摘要:目的:分析评估鼻咽癌放射治疗后原发灶复发患者行调强放射治疗与同步化疗的临床疗效和病情预后情况。方法:将2011年7月~2013年间收治的18例鼻咽癌放射治疗后原发灶复发患者纳入本次研究,入组对象均实施过根治性放射治疗,复发时间最短11个月,最长5年,结合复发后MRI、B超、X线胸片、全身骨扫描以及临床查体结果实施调强适形放射治疗联合同步化疗,评估两组临床疗效和3年复发率。结果:调强放疗联合同步化疗后,18例鼻咽癌放疗后原发灶复发患者临床治疗有效率为88.9%(16/18);18例患者治疗后1年、2年、3年复发率分别为5.6%(1/18)、27.8%(5/18)、27.8%(5/18)。≥60G照射剂量组1年、2年、3年复发率分别为9.1%、36.4%、36.4%,明显高于<60Gy照射剂量组(P<0.05)。结论:对于鼻咽癌放疗后原发灶复发病例,采用调强放射治疗联合同步化疗可取得满意效果,建议在临床上推广应用。

关键词:鼻咽癌;调强放疗;化疗;生存率

鼻咽癌是病灶分布于鼻咽黏膜上的一种恶性肿瘤,大部分鼻咽癌属于鳞癌,因而临床普遍采用放射治疗方案治疗此类患者,因为鳞癌病灶对放射线具有较高的敏感性,照射野可完全覆盖原发灶以及颈部淋巴引流区,但放射治疗后原发灶复发是临床关注的一个难题。调强放射治疗可根据靶区的不同采取相应的照射剂量,有效改善了常规放射治疗方案的缺陷。临床研究[1]表明,调强放射治疗可提高靶区照射剂量,控制正常组织受量,有效提高肿瘤病灶局部控制率,在保证放射疗效的同时尽量减少正常组织损伤。基于此,本研究主要分析评估鼻咽癌放射治疗后原发灶复发患者行调强放射治疗与同步化疗的临床疗效和病情预后情况,现将结果报告如下:

1资料与方法

1.1 一般资料

随机纳入2011年7月~2013年间收治的18例鼻咽癌放射治疗后原发灶复发患者,其中男11例,女7例;年龄48~69岁,平均年龄(55.4±1.7)岁;10例为低分化鳞癌,5例为中分化鳞癌,3例为高分化鳞癌。
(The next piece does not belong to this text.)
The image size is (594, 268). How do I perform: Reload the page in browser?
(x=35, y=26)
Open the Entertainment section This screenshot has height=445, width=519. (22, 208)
入组对象均接受过根治性放射治疗,放射剂量最低68Gy,最高74Gy,原发灶复发间隔时间最短为11个月,最长为5年。

1.2 方法

入院后均结合复发后MAI、B超、X线胸片、全身骨扫描以及临床查体结果实施调强适形放射治疗联合同步化疗:(1)调强适形放疗:调强放疗目标靶区域均为鼻咽部复发病灶。嘱患者保持常规仰卧姿势,头垫合适头枕头颈肩膜固定并实施CT增强和平扫,从额窦上缘环状软骨层厚3mm。所得图像数据传至计划系统,结合MRI以及增强CT勾画影像所见肿瘤形成GTV,列扩3mm形成PGTV,PGTV照射总剂量为60~66Gy;脑干、脊髓、腮腺、双侧晶体、视交叉与视神经等危险器官照射剂量分别不超过20~25Gy、10~15Gy、15~25Gy、3Gy、30~35Gy。按照1次/d、5次/周的分割方式进行。同步化疗:放疗第一天开始使用紫杉醇40/m2,每周一次,共6周。治疗过程中定期复查患者肝肾功能以及血常规指标,并开展抗过敏、升高白细胞以及止吐等常规治疗。

1.3观察指标[3]

评估本次治疗效果,随访1~3年,统计患者治疗后1年、2年、3年的复发率。

1.4统计学方法

本次研究所收集的数据均通过SPSS18.0软件分析处理,计数资料与计量资料检验分别为t、x2,P<0.05时提示样本存在统计学差异。

2 结果

2.1临床疗效

经过调强放疗联合同步化疗干预后,本组18例患者中11例完全缓解(CR),占比61.1%;5例部分缓解(PR),占比27.8%;2例稳定(SD),占比11.1%,无进展病例。其中7例患者因自觉难以而授放疗反应分别于剂量达到50-58Gy时终止治疗。

2.2 生存率

18例患者治疗后1年、2年、3年复发率分别为5.6%(1/18)、27.8%(5/18)、27.8%(5/18)。≥60G照射剂量组1年、2年、3年复发率分别为9.1%、36.4%、36.4%,明显高于<60Gy照射剂量组(P<0.05)。

3 讨论

首程放射治疗后,大部分鼻咽癌患者在短期内行MRI扫查或者临床查体均可确认原发病灶有明显消退,然而部分鼻咽部照射区病灶在一段时间后再次复发,现阶段临床治疗鼻咽癌原发灶复发的临床效果相对较差,据统计复发率约为10%~40%,患者5年生存率不超过13%~22%[4]。所以临床应积极探求一种对鼻咽癌原发灶复发的有效治疗方案。调强放疗是一种新型放射治疗手段,其具有提高病灶受照射剂量,以此提升鼻咽癌病灶的局部放射控制概率,可仅针对肿瘤病灶实施高剂量照射,并有效控制正常组织器官的照射剂量而降低正常组织器官受损等优点,尤其在鼻咽癌的治疗中显示出非常大的优势。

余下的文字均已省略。